I had someone in Rocket Yoga a few days ago ask about neck pain in headstands. Sometimes, if I’ve practiced lots of unsupported headstands, my neck would be sore too. And when I think about it, with all the computer work and, admittedly, smart phone useage, my neck is often sore.
Neck muscles like any other muscles need to be used and stretched. It is an essential part of our musculature that is greatly overlooked. The human head weighs on average about 10-11 pounds (5 kg). That’s as heavy as a smaller bowling ball. Any deviation from center means you are engaging muscles to hold it up. If you think of whiplash, when your head is thrown to one side unexpectedly like in a car crash, you end up with one of those funny neck braces since the trauma can be quite severe. Little kids can easily succumb to head injuries because they lack the strength in a fall to keep their head out of harm. Protecting the source of most of our human sense, our head, is not as easy to do as you think. Its been studied extensively with concussion protocols in football and other sports.

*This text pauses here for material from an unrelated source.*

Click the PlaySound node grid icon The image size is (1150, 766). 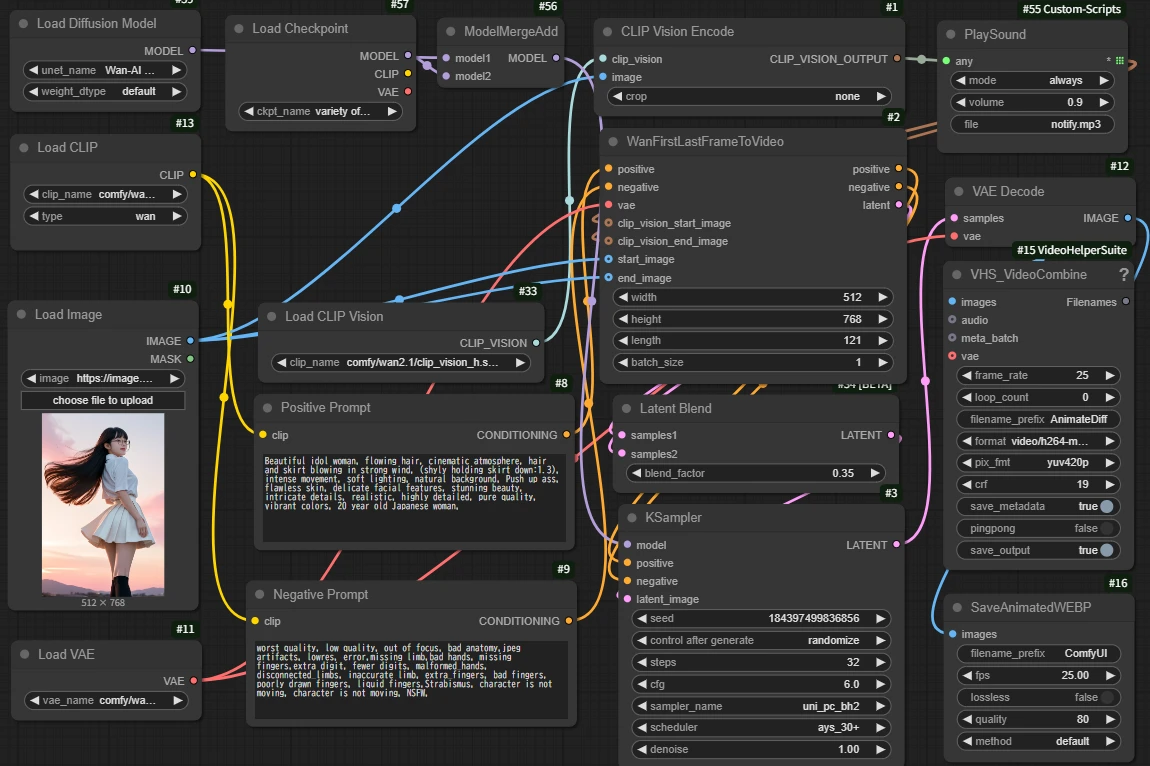click(x=1119, y=61)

The neck is actually capable of taking a lot of force, but our brains do not handle the jostling very much. When I wrestled in high school, your neck was as equally important for strength as any other bodypart. I’ve done many months worth of neck bridges over my time. You lift your body off the ground with only head and feet touching. You do it front and back, you roll front to back, you may even have a buddy sit on you while you do it. I was able to tick-tock from front to back kicking over the top. There are pictures of superheavyweight Freestyle Olympic wrestlers doing a back throw landing on their own heads while lifting and throwing someone their same size. You can see pictures of Shaolin monks meditating while standing one their heads with no hands.
So if you think about what is possible, what the human can do, then we can at least do some exercises without worrying a lot about risks of damage. In fact if we do thinks like yoga headstands, it is something we should really strive to do more often.

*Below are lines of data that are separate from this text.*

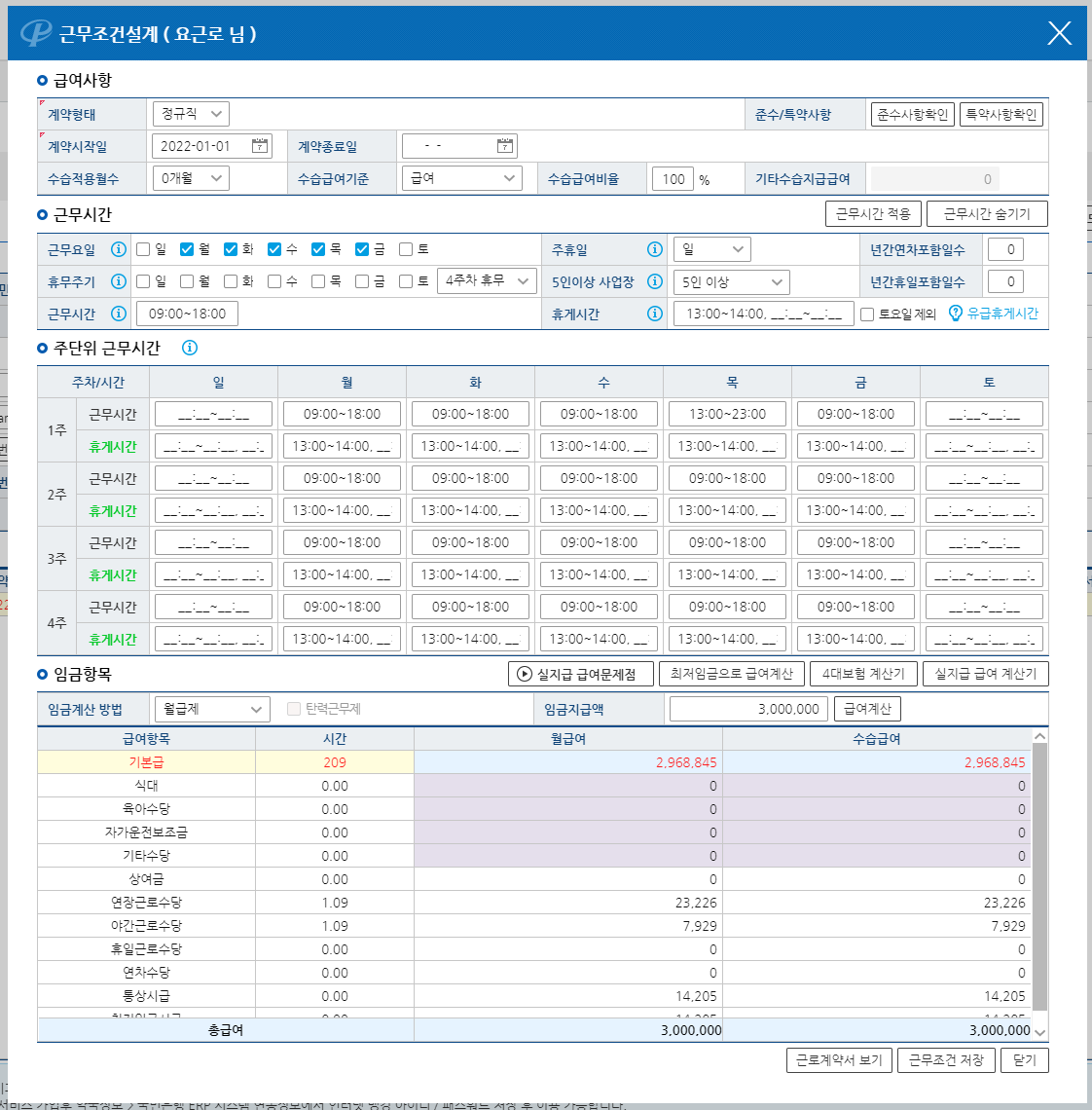
Task: Click info icon beside 5인이상 사업장
Action: (x=655, y=281)
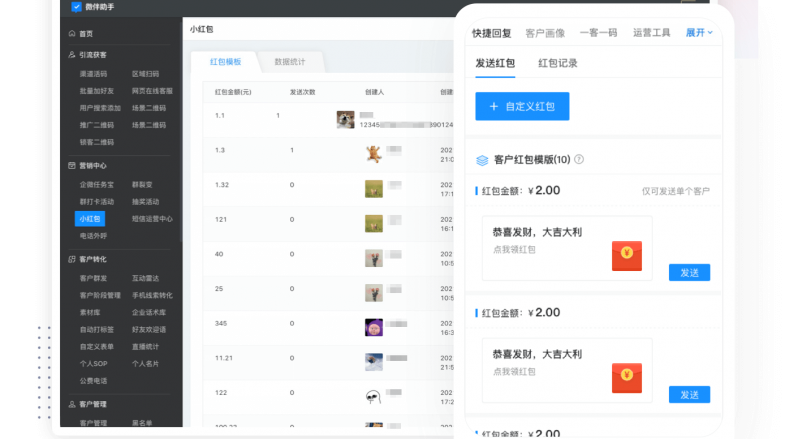This screenshot has height=439, width=785.
Task: Open the 红包记录 tab
Action: click(x=557, y=63)
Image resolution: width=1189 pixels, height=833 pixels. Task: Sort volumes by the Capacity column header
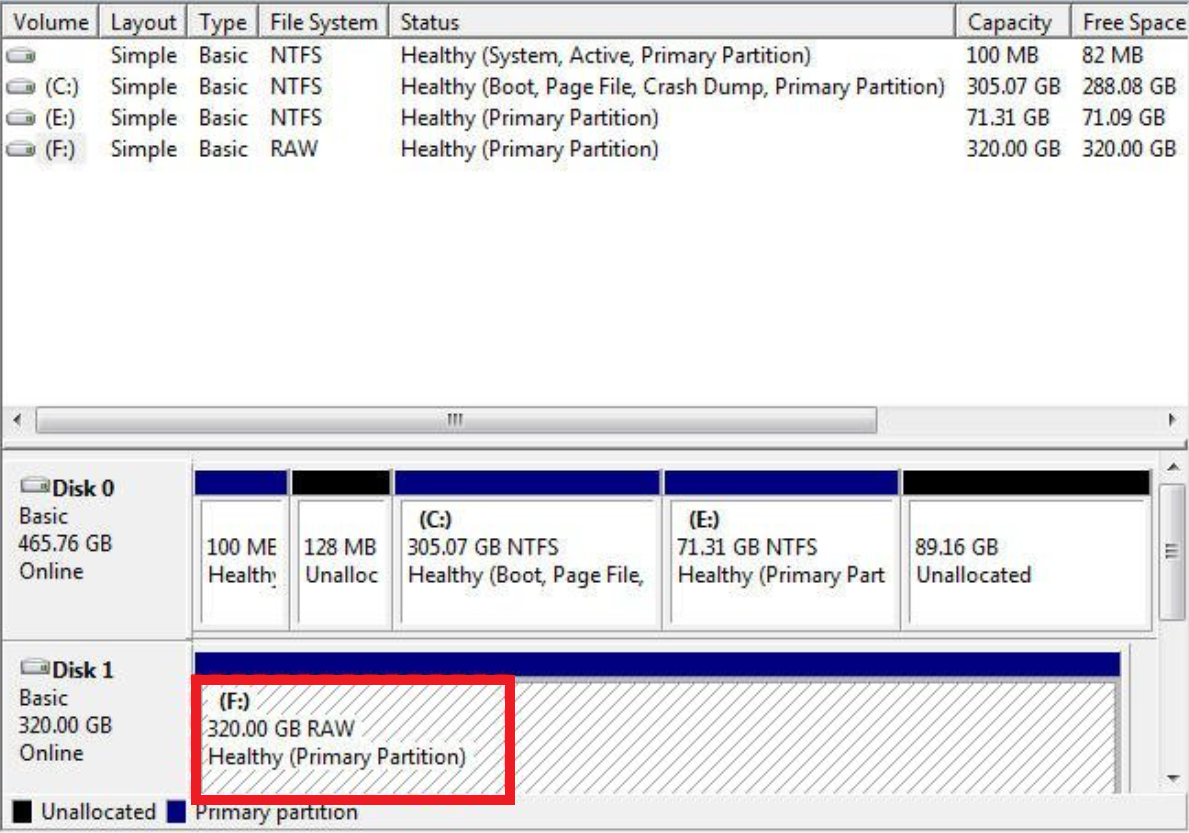pos(1011,21)
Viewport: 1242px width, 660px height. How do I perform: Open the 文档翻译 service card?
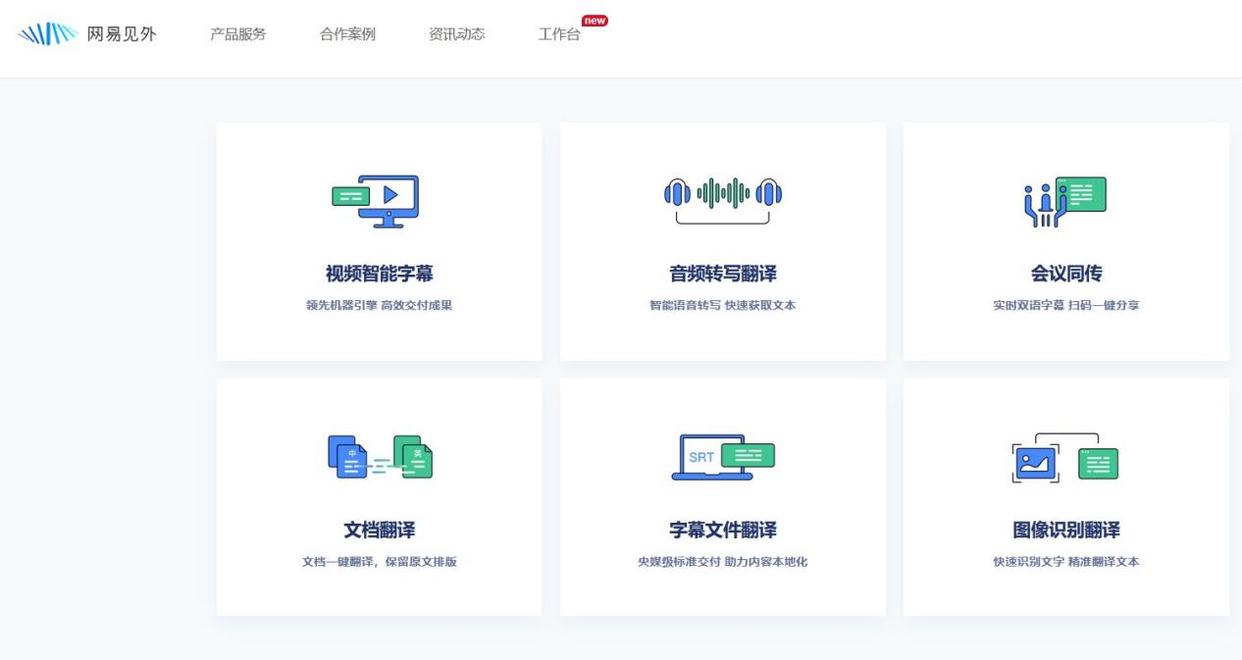click(379, 496)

(Floyd Mayweather doing neck work)
To be honest, I recently bought one of those head harnesses to do neck work. It didn’t feel comfortable and felt like it would slice off my ears, so I sent it back. There is plenty we can do to strengthen our necks without any contraptions.

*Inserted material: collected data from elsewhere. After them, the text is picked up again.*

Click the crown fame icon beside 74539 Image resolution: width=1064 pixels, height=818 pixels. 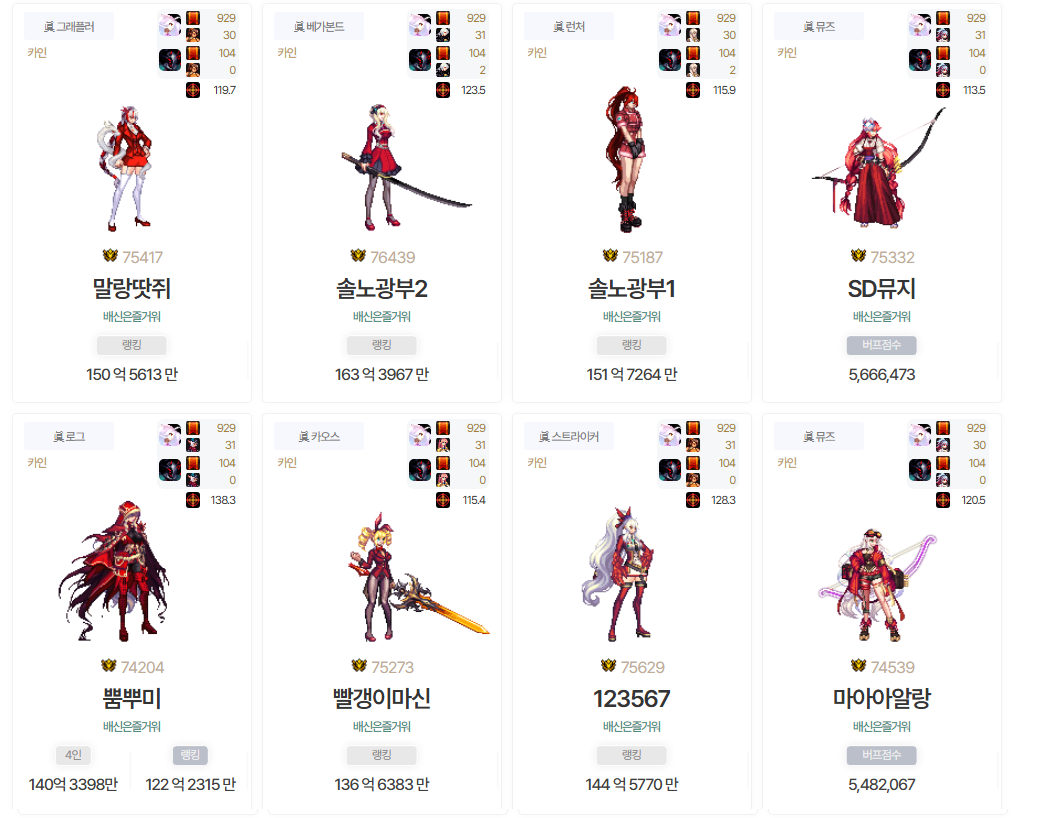[x=858, y=665]
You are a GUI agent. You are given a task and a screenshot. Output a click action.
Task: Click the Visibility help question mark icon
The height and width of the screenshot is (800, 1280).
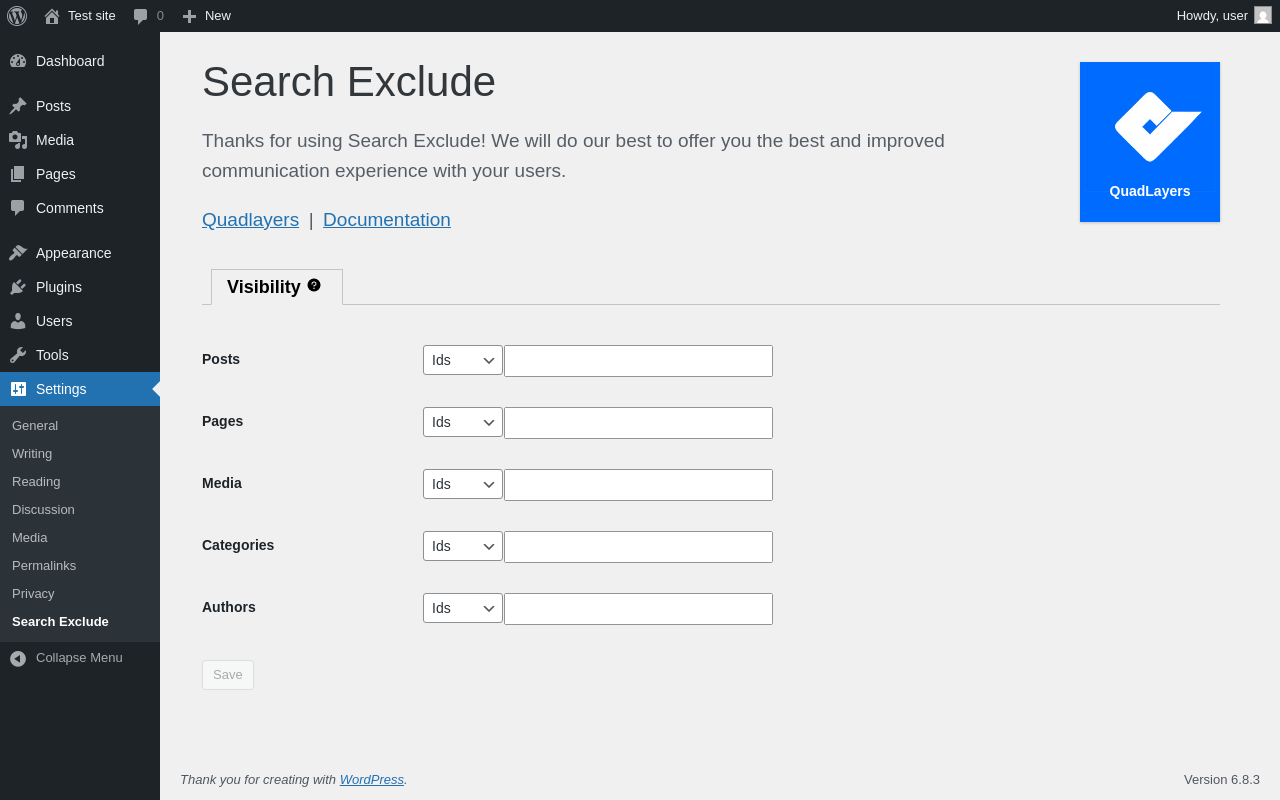click(314, 285)
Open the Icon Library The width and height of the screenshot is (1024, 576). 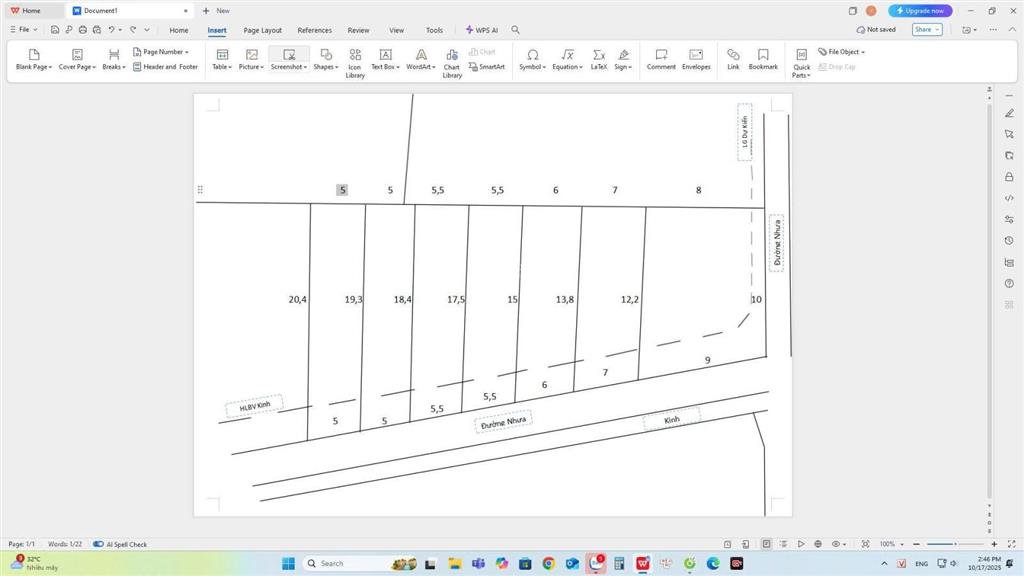(355, 60)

1. Neck rotations – if you think about it, if our head weighs 10-11 pounds, then simple neck movement will help strengthen. It can also stretch in the antagonist movement. And it feels good to do so why not do it.
2. Hand assisted pressure – If you reach your right hand over your head and place your palm on the left side of your head, you can both stretch and create side pressure for strength. Do both sides and even push front and back. My wife was prescribed this for migraines and neck pain.
3. Headstands – like any progressive resistance exercise, I would start small and gently increase the time on your head. You could start with knees on the ground and hands to the side rolling on the top of your head. Progress, to supported headstand while pressing into forearms. And eventually you get to tripod headstand or other similar headstands where a lot of weight is on your head.
4. Bridges – In Ashtanga yoga, the bridge pose that is done is actually on top of your head. If you practice this and wrestling style bridges, both front and back, there is no better strength builder.
5. Now if you do have some contraption, just be careful with it. If it works for you, it could be the best strength builder ever.
We know for contact and combat sports, neck strength is crucial. It is very crucial for yoga as well. Don’t underestimate the health benefits of a strong neck. It becomes especially important in longevity. I’ve seen elderly people who have lost complete neck dexterity and just hang their heads to their chest. Its not a great position for a good quality of life. If you think of health early, then hopefully we can stave off those negative effects over time.